Source records
────────────────────
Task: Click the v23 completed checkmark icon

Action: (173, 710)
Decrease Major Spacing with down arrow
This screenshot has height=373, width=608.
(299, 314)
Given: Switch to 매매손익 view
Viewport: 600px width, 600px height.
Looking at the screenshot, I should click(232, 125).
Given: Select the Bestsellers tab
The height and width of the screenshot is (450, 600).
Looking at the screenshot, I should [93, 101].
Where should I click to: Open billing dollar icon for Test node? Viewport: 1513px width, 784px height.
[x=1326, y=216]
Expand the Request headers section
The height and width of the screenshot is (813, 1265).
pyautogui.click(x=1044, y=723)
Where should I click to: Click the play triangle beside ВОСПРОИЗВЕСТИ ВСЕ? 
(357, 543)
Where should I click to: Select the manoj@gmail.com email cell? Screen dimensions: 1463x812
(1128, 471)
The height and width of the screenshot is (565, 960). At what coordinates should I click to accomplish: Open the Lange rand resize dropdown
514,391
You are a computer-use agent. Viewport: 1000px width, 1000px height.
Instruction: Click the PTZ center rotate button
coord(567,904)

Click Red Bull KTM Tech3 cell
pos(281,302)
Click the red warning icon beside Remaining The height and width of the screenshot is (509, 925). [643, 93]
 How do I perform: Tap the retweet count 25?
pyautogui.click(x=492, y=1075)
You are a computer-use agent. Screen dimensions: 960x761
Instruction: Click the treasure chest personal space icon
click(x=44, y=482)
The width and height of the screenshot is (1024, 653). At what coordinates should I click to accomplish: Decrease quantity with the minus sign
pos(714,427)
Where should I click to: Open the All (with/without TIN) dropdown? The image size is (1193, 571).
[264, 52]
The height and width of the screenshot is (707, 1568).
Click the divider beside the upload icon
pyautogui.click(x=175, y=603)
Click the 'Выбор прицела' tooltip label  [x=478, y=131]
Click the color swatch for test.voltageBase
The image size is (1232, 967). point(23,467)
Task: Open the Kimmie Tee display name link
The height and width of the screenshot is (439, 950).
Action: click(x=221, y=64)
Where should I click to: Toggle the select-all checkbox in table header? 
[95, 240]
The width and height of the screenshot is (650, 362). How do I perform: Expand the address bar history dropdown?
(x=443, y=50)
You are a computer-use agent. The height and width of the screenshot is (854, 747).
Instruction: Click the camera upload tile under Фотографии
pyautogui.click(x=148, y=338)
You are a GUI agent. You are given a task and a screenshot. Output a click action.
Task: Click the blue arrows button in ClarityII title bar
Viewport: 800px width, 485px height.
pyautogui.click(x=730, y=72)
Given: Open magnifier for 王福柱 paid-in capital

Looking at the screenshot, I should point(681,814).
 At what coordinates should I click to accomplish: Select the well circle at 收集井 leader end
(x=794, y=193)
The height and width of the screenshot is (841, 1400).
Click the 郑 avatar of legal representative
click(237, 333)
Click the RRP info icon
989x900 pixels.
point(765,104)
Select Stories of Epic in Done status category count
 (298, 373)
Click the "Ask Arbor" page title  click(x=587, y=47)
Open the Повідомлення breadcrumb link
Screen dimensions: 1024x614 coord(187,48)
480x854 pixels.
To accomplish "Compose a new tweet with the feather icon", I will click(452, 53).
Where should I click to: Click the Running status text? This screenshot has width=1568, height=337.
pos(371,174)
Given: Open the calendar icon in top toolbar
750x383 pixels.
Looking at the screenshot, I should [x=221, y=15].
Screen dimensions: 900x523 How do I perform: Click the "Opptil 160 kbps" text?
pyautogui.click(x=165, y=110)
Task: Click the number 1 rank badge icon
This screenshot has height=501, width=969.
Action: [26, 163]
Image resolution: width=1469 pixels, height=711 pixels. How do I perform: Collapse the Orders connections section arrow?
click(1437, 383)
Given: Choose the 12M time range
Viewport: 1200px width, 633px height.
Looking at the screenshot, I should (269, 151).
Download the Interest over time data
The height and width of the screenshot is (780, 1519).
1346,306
────────────────────
— ACTIVITY —
Copy exactly the stretch of data above from the line with "Instruction: Click the camera" through the line with "Task: Click the blue", and omit all other lines.

— RESULT BELOW —
Instruction: Click the camera upload tile under Фотографии
pyautogui.click(x=148, y=338)
You are a GUI agent. You are given a task and a screenshot. Output a click action.
Task: Click the blue arrows button in ClarityII title bar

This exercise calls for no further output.